— Start of Records shown —

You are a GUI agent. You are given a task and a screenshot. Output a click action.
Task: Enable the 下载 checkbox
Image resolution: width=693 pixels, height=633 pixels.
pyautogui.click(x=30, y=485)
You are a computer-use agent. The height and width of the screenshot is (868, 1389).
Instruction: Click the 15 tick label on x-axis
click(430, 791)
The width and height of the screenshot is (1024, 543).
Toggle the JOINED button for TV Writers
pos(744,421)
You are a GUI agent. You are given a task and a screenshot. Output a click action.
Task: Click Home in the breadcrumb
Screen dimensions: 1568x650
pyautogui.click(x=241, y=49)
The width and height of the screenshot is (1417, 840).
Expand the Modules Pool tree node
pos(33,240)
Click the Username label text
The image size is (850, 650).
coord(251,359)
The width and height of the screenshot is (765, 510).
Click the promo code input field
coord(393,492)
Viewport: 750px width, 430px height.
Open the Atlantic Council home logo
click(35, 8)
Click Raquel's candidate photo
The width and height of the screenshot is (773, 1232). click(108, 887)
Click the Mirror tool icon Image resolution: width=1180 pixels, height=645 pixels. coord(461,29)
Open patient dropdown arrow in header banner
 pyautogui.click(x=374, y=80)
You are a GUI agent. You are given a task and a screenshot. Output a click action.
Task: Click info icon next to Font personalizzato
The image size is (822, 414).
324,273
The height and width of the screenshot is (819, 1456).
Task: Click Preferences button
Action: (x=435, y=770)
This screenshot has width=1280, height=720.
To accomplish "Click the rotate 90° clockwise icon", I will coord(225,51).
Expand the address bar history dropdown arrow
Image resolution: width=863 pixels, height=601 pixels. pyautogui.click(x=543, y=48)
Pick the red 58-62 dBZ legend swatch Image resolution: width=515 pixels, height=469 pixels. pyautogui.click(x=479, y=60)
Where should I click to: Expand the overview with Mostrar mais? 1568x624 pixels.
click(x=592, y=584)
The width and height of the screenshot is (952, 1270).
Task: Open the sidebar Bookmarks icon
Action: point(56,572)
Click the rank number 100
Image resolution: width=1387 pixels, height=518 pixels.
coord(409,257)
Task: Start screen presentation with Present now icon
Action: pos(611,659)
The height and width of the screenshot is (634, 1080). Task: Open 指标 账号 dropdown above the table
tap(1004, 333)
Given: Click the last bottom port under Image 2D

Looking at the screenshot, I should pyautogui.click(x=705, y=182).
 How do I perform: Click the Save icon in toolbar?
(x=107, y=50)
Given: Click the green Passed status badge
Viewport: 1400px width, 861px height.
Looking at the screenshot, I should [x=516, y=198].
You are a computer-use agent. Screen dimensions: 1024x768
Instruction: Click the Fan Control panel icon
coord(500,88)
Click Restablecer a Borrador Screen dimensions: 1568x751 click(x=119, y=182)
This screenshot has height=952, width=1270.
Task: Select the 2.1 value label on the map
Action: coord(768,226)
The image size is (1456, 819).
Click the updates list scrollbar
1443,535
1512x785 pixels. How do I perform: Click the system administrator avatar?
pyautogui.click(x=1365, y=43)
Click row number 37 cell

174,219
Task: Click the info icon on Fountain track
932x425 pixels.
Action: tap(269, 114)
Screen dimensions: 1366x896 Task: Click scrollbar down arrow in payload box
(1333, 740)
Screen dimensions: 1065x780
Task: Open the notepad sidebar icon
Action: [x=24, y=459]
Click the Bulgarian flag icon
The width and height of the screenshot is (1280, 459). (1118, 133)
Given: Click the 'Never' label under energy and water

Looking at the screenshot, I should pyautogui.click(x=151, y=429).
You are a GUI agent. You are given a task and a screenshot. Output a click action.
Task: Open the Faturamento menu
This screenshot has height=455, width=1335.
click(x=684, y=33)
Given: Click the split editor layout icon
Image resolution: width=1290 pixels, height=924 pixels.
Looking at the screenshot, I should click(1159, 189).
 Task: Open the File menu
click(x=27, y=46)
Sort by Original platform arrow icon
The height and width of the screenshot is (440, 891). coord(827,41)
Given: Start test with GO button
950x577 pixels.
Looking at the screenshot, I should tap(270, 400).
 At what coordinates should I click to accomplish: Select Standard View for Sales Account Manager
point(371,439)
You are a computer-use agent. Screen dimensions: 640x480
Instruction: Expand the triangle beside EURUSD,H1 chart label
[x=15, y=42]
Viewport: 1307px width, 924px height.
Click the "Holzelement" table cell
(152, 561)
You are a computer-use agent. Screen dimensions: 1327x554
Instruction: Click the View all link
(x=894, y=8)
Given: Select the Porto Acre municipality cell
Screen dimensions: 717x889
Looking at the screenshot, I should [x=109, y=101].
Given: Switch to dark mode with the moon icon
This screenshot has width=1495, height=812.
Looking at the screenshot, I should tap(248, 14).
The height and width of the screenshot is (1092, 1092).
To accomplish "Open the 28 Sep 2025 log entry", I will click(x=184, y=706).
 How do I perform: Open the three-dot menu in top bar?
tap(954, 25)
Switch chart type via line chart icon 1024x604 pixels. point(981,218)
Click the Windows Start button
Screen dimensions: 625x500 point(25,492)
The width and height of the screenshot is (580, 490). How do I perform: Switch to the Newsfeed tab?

— End of Records shown —

Put every line of the entries above into a numbered list, leaving out any blank lines.

1. You are a GUI agent. You are given a task and a screenshot. Output a click action.
2. Task: Enable the 下载 checkbox
3. Image resolution: width=693 pixels, height=633 pixels.
4. pyautogui.click(x=30, y=485)
5. You are a computer-use agent. The height and width of the screenshot is (868, 1389).
6. Instruction: Click the 15 tick label on x-axis
7. click(430, 791)
8. The width and height of the screenshot is (1024, 543).
9. Toggle the JOINED button for TV Writers
10. pos(744,421)
11. You are a GUI agent. You are given a task and a screenshot. Output a click action.
12. Task: Click Home in the breadcrumb
13. Screen dimensions: 1568x650
14. pyautogui.click(x=241, y=49)
15. The width and height of the screenshot is (1417, 840).
16. Expand the Modules Pool tree node
17. pos(33,240)
18. Click the Username label text
19. The image size is (850, 650).
20. coord(251,359)
21. The width and height of the screenshot is (765, 510).
22. Click the promo code input field
23. coord(393,492)
24. Viewport: 750px width, 430px height.
25. Open the Atlantic Council home logo
26. click(35, 8)
27. Click Raquel's candidate photo
28. The width and height of the screenshot is (773, 1232). click(108, 887)
29. Click the Mirror tool icon Image resolution: width=1180 pixels, height=645 pixels. coord(461,29)
30. Open patient dropdown arrow in header banner
31.  pyautogui.click(x=374, y=80)
32. You are a GUI agent. You are given a task and a screenshot. Output a click action.
33. Task: Click info icon next to Font personalizzato
34. The image size is (822, 414).
35. 324,273
36. The height and width of the screenshot is (819, 1456).
37. Task: Click Preferences button
38. Action: (x=435, y=770)
39. This screenshot has width=1280, height=720.
40. To accomplish "Click the rotate 90° clockwise icon", I will coord(225,51).
41. Expand the address bar history dropdown arrow
42. Image resolution: width=863 pixels, height=601 pixels. pyautogui.click(x=543, y=48)
43. Pick the red 58-62 dBZ legend swatch Image resolution: width=515 pixels, height=469 pixels. pyautogui.click(x=479, y=60)
44. Where should I click to: Expand the overview with Mostrar mais? 1568x624 pixels.
45. click(x=592, y=584)
46. The width and height of the screenshot is (952, 1270).
47. Task: Open the sidebar Bookmarks icon
48. Action: point(56,572)
49. Click the rank number 100
50. Image resolution: width=1387 pixels, height=518 pixels.
51. coord(409,257)
52. Task: Start screen presentation with Present now icon
53. Action: pos(611,659)
54. The height and width of the screenshot is (634, 1080). Task: Open 指标 账号 dropdown above the table
55. tap(1004, 333)
56. Given: Click the last bottom port under Image 2D
57. Looking at the screenshot, I should pyautogui.click(x=705, y=182).
58.  How do I perform: Click the Save icon in toolbar?
59. (x=107, y=50)
60. Given: Click the green Passed status badge
61. Viewport: 1400px width, 861px height.
62. Looking at the screenshot, I should [x=516, y=198].
63. You are a computer-use agent. Screen dimensions: 1024x768
64. Instruction: Click the Fan Control panel icon
65. coord(500,88)
66. Click Restablecer a Borrador Screen dimensions: 1568x751 click(x=119, y=182)
67. This screenshot has height=952, width=1270.
68. Task: Select the 2.1 value label on the map
69. Action: coord(768,226)
70. The image size is (1456, 819).
71. Click the updates list scrollbar
72. 1443,535
73. 1512x785 pixels. How do I perform: Click the system administrator avatar?
74. pyautogui.click(x=1365, y=43)
75. Click row number 37 cell
76. 174,219
77. Task: Click the info icon on Fountain track
78. 932x425 pixels.
79. Action: tap(269, 114)
80. Screen dimensions: 1366x896 Task: Click scrollbar down arrow in payload box
81. (1333, 740)
82. Screen dimensions: 1065x780
83. Task: Open the notepad sidebar icon
84. Action: [x=24, y=459]
85. Click the Bulgarian flag icon
86. The width and height of the screenshot is (1280, 459). (1118, 133)
87. Given: Click the 'Never' label under energy and water
88. Looking at the screenshot, I should pyautogui.click(x=151, y=429).
89. You are a GUI agent. You are given a task and a screenshot. Output a click action.
90. Task: Open the Faturamento menu
91. This screenshot has height=455, width=1335.
92. click(x=684, y=33)
93. Given: Click the split editor layout icon
94. Image resolution: width=1290 pixels, height=924 pixels.
95. Looking at the screenshot, I should click(1159, 189).
96.  Task: Open the File menu
97. click(x=27, y=46)
98. Sort by Original platform arrow icon
99. The height and width of the screenshot is (440, 891). coord(827,41)
100. Given: Start test with GO button
101. 950x577 pixels.
102. Looking at the screenshot, I should tap(270, 400).
103.  At what coordinates should I click to accomplish: Select Standard View for Sales Account Manager
104. point(371,439)
105. You are a computer-use agent. Screen dimensions: 640x480
106. Instruction: Expand the triangle beside EURUSD,H1 chart label
107. [x=15, y=42]
108. Viewport: 1307px width, 924px height.
109. Click the "Holzelement" table cell
110. (152, 561)
111. You are a computer-use agent. Screen dimensions: 1327x554
112. Instruction: Click the View all link
113. (x=894, y=8)
114. Given: Select the Porto Acre municipality cell
115. Screen dimensions: 717x889
116. Looking at the screenshot, I should [x=109, y=101].
117. Given: Switch to dark mode with the moon icon
118. This screenshot has width=1495, height=812.
119. Looking at the screenshot, I should tap(248, 14).
120. The height and width of the screenshot is (1092, 1092).
121. To accomplish "Open the 28 Sep 2025 log entry", I will click(x=184, y=706).
122.  How do I perform: Open the three-dot menu in top bar?
123. tap(954, 25)
124. Switch chart type via line chart icon 1024x604 pixels. point(981,218)
125. Click the Windows Start button
126. Screen dimensions: 625x500 point(25,492)
127. The width and height of the screenshot is (580, 490). How do I perform: Switch to the Newsfeed tab?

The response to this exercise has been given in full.